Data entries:
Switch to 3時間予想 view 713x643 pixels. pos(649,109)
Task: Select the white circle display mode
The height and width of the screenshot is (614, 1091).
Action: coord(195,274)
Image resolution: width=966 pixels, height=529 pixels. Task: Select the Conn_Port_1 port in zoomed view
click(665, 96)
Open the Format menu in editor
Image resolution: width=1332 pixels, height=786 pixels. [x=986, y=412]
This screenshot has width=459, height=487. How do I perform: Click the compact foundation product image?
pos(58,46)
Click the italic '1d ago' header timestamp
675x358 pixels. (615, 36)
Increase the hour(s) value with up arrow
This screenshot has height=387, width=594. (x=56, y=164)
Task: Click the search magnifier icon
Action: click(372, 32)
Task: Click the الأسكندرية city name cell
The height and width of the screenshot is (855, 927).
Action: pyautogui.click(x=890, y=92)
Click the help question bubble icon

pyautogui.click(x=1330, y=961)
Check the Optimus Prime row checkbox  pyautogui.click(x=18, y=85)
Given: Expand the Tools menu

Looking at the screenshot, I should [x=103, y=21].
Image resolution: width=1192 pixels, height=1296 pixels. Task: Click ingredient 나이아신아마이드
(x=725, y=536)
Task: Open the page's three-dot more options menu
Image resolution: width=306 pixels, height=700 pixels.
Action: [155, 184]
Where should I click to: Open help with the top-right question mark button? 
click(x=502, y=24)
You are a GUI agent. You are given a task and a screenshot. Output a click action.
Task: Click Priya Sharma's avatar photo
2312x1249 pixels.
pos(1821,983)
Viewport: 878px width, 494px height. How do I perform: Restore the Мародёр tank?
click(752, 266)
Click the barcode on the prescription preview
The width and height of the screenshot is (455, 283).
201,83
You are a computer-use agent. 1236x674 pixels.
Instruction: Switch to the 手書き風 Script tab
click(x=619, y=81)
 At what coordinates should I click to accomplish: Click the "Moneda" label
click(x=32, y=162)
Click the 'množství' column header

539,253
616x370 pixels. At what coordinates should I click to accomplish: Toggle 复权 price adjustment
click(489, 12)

What the task requires
Select and copy every line of the records above that contains the string "agent". Case counts.

Task solution
You are a GUI agent. You are given a task and a screenshot. Output a click action.
You are a computer-use agent. 1236x674 pixels.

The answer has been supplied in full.